A visão de Gomes reflete uma mudança significativa na forma como a dependência química é tratada. Ele defende que os tratamentos convencionais não demonstram a eficácia necessária para controlar a doença e que novas alternativas, como o uso de psicodélicos, têm sido promissoras.

Já o médico psiquiatra Dr. Wilson Lessa, especialista em terapias com cannabis, também aponta para a importância do sistema endocanabinoide (SEC) na dependência química. Ele cita estudos como o do pesquisador espanhol Jorge Manzanares, de 2018, que propõem que o SEC desempenha um papel crucial nas áreas do cérebro associadas ao vício. Segundo Lessa, "os receptores canabinoides CB1, amplamente presentes nas áreas do cérebro envolvidas no consumo e compulsão por drogas, podem ser uma 'peça-chave' neste contexto".

Lessa explica que, embora a pesquisa sobre antagonistas dos receptores CB1 tenha sido promissora inicialmente, houve uma retirada de algumas substâncias do mercado devido a efeitos adversos psiquiátricos graves. No entanto, novas abordagens estão sendo desenvolvidas, focadas em moduladores alostéricos e em receptores CB2, com potencial de atuação na redução da dependência sem os mesmos riscos de efeitos colaterais.

^^^^^^^^

■ **TAREFAS A REALIZAR**:
1: Cite o trecho do texto sobre dependência química que vai de "Lessa explica que, embora" até "de efeitos colaterais.", inclusive.
2: Traduza para o inglês esta frase do texto sobre dependência química: "A visão de Gomes reflete uma mudança significativa na forma como a dependência química é tratada."
3: Prossiga com o texto sobre dependência química a partir do ponto em que ele termina.
As entradas não têm relação com o texto sobre dependência química.

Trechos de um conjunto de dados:
^^^^^^^^

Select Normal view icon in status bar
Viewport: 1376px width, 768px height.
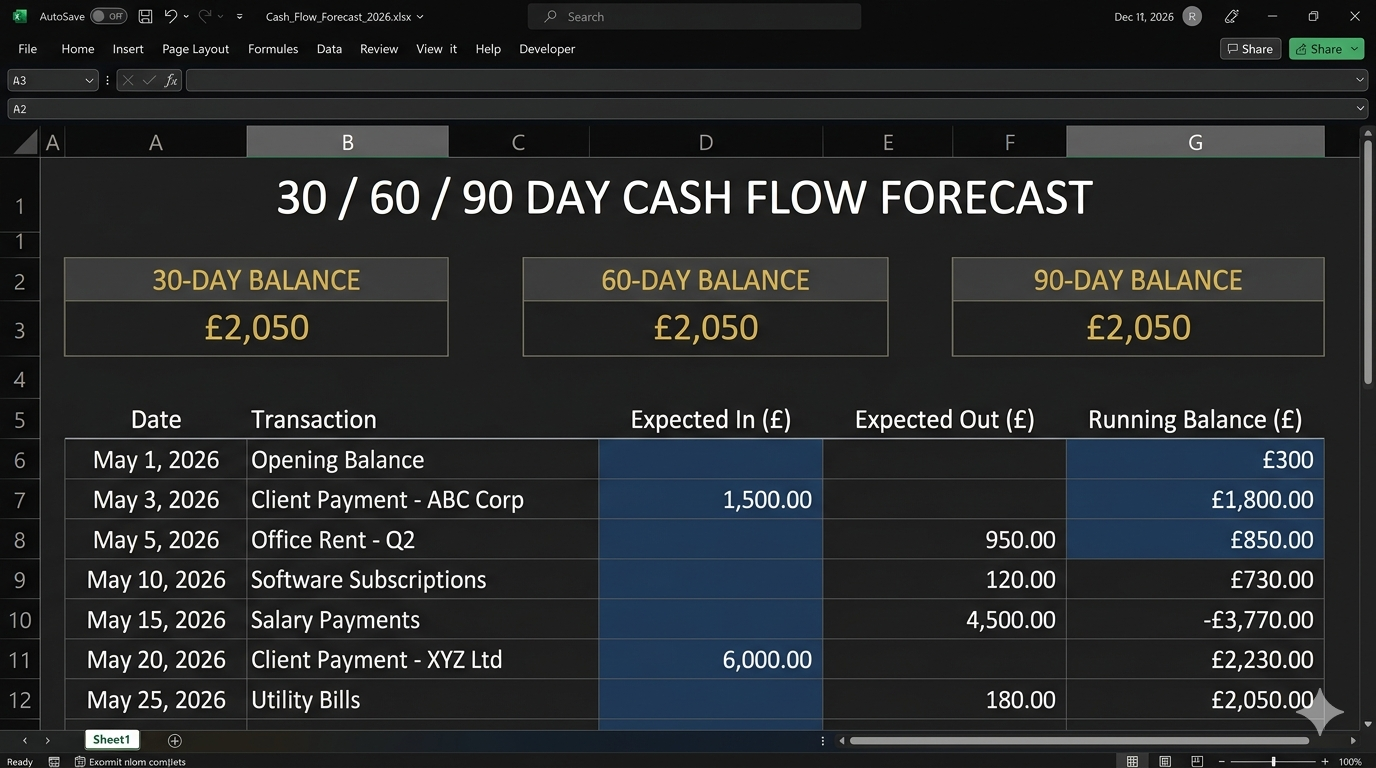point(1132,761)
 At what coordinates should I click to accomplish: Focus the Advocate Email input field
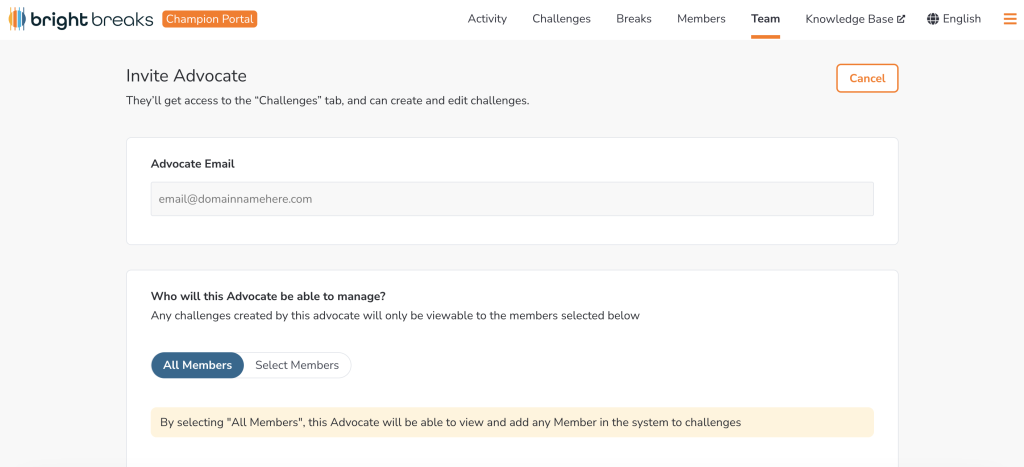pyautogui.click(x=512, y=199)
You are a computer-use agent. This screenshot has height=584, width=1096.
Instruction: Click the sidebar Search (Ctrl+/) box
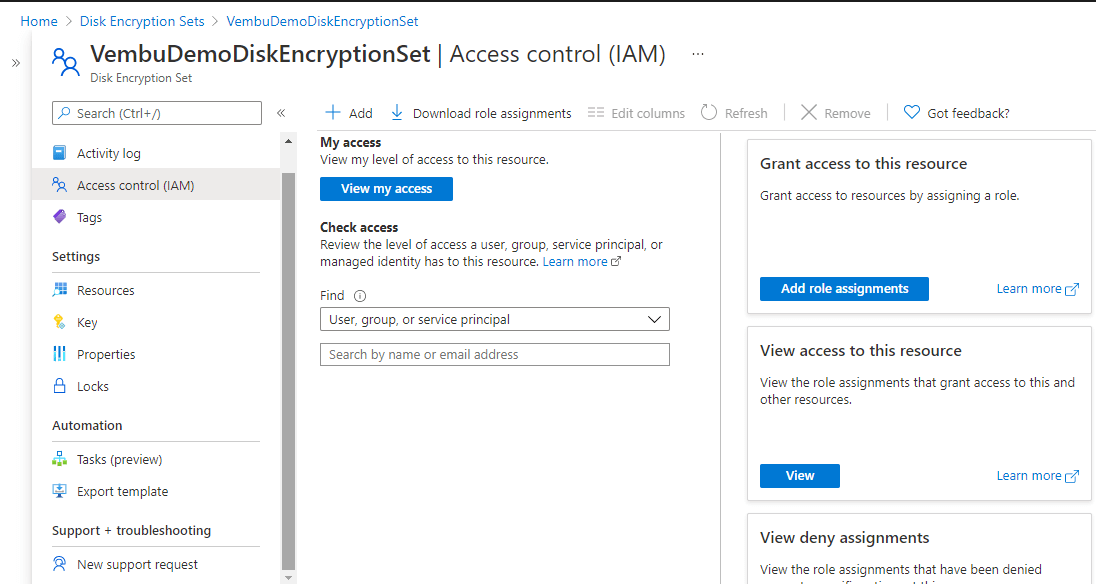tap(157, 113)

^^^^^^^^

■ **RESPOSTAS POR ITEM**:
1:
Lessa explica que, embora a pesquisa sobre antagonistas dos receptores CB1 tenha sido promissora inicialmente, houve uma retirada de algumas substâncias do mercado devido a efeitos adversos psiquiátricos graves. No entanto, novas abordagens estão sendo desenvolvidas, focadas em moduladores alostéricos e em receptores CB2, com potencial de atuação na redução da dependência sem os mesmos riscos de efeitos colaterais.

2: Gomes's view reflects a significant change in the way chemical dependency is treated.

3:
“O alvo no sistema endocanabinoide pode tanto diminuir os efeitos de recompensa das substâncias quanto reduzir sintomas de abstinência e fissura, criando uma oportunidade promissora de pesquisa e tratamento”, explica o psiquiatra.

Essa nova perspectiva sobre o vício, que vai além da substância em si e considera a complexa interação do cérebro com fatores genéticos e ambientais, está moldando novas terapias. Os avanços nas pesquisas com psicodélicos e cannabis sugerem que, em ambientes controlados e com dosagens adequadas, essas substâncias podem ser aliadas poderosas no combate à dependência, oferecendo esperanças para um tratamento mais eficaz e humanizado.